__Exercise goal__: Nothing in the listing below should be skipped, so transcribe it all exactly.
━━━━━━━━━━
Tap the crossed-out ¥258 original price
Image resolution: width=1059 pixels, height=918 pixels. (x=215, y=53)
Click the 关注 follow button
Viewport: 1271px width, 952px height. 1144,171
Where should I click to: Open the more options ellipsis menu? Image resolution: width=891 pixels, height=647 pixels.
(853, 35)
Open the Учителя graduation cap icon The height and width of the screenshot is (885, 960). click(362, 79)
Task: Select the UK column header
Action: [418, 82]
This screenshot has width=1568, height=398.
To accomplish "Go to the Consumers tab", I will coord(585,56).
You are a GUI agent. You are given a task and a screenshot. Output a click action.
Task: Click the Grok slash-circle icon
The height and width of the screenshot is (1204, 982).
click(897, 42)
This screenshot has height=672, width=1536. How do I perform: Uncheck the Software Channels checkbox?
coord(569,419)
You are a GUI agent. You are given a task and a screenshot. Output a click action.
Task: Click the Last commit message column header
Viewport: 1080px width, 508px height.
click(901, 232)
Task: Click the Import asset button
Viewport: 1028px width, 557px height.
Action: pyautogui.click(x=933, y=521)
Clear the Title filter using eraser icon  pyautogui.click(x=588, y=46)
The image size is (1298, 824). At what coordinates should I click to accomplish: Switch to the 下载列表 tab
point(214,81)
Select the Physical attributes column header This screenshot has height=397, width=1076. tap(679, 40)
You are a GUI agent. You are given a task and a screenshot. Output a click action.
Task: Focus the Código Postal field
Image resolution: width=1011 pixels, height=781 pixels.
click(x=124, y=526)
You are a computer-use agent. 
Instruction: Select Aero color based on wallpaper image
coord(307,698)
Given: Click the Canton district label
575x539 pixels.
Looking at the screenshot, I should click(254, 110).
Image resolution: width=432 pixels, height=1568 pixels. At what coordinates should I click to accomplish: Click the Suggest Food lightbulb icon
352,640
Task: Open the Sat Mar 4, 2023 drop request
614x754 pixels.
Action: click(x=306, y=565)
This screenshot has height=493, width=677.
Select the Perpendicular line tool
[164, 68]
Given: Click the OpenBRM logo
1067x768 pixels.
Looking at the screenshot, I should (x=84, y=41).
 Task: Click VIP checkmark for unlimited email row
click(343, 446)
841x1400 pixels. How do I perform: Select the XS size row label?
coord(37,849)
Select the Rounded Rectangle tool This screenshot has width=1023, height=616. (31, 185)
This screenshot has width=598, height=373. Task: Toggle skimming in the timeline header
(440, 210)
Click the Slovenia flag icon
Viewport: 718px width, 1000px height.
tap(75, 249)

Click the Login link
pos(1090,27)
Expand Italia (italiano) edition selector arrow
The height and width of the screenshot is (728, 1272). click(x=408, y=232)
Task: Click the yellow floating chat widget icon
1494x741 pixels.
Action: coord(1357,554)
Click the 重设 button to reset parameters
━━━━━━━━━━
__Task answer__:
Tap the crossed-out ¥258 original price
Image resolution: width=1059 pixels, height=918 pixels. (x=215, y=53)
Click the 关注 follow button
Viewport: 1271px width, 952px height. 1144,171
Where should I click to: Open the more options ellipsis menu? Image resolution: width=891 pixels, height=647 pixels.
(853, 35)
Open the Учителя graduation cap icon The height and width of the screenshot is (885, 960). click(362, 79)
Task: Select the UK column header
Action: [418, 82]
This screenshot has width=1568, height=398.
To accomplish "Go to the Consumers tab", I will coord(585,56).
You are a GUI agent. You are given a task and a screenshot. Output a click action.
Task: Click the Grok slash-circle icon
The height and width of the screenshot is (1204, 982).
click(897, 42)
This screenshot has height=672, width=1536. How do I perform: Uncheck the Software Channels checkbox?
coord(569,419)
You are a GUI agent. You are given a task and a screenshot. Output a click action.
Task: Click the Last commit message column header
Viewport: 1080px width, 508px height.
click(901, 232)
Task: Click the Import asset button
Viewport: 1028px width, 557px height.
Action: pyautogui.click(x=933, y=521)
Clear the Title filter using eraser icon  pyautogui.click(x=588, y=46)
The image size is (1298, 824). At what coordinates should I click to accomplish: Switch to the 下载列表 tab
point(214,81)
Select the Physical attributes column header This screenshot has height=397, width=1076. tap(679, 40)
You are a GUI agent. You are given a task and a screenshot. Output a click action.
Task: Focus the Código Postal field
Image resolution: width=1011 pixels, height=781 pixels.
click(x=124, y=526)
You are a computer-use agent. 
Instruction: Select Aero color based on wallpaper image
coord(307,698)
Given: Click the Canton district label
575x539 pixels.
Looking at the screenshot, I should click(254, 110).
Image resolution: width=432 pixels, height=1568 pixels. At what coordinates should I click to accomplish: Click the Suggest Food lightbulb icon
352,640
Task: Open the Sat Mar 4, 2023 drop request
614x754 pixels.
Action: click(x=306, y=565)
This screenshot has height=493, width=677.
Select the Perpendicular line tool
[164, 68]
Given: Click the OpenBRM logo
1067x768 pixels.
Looking at the screenshot, I should (x=84, y=41).
 Task: Click VIP checkmark for unlimited email row
click(343, 446)
841x1400 pixels. How do I perform: Select the XS size row label?
coord(37,849)
Select the Rounded Rectangle tool This screenshot has width=1023, height=616. (31, 185)
This screenshot has width=598, height=373. Task: Toggle skimming in the timeline header
(440, 210)
Click the Slovenia flag icon
Viewport: 718px width, 1000px height.
tap(75, 249)

Click the Login link
pos(1090,27)
Expand Italia (italiano) edition selector arrow
The height and width of the screenshot is (728, 1272). click(x=408, y=232)
Task: Click the yellow floating chat widget icon
1494x741 pixels.
Action: coord(1357,554)
Click the 重设 button to reset parameters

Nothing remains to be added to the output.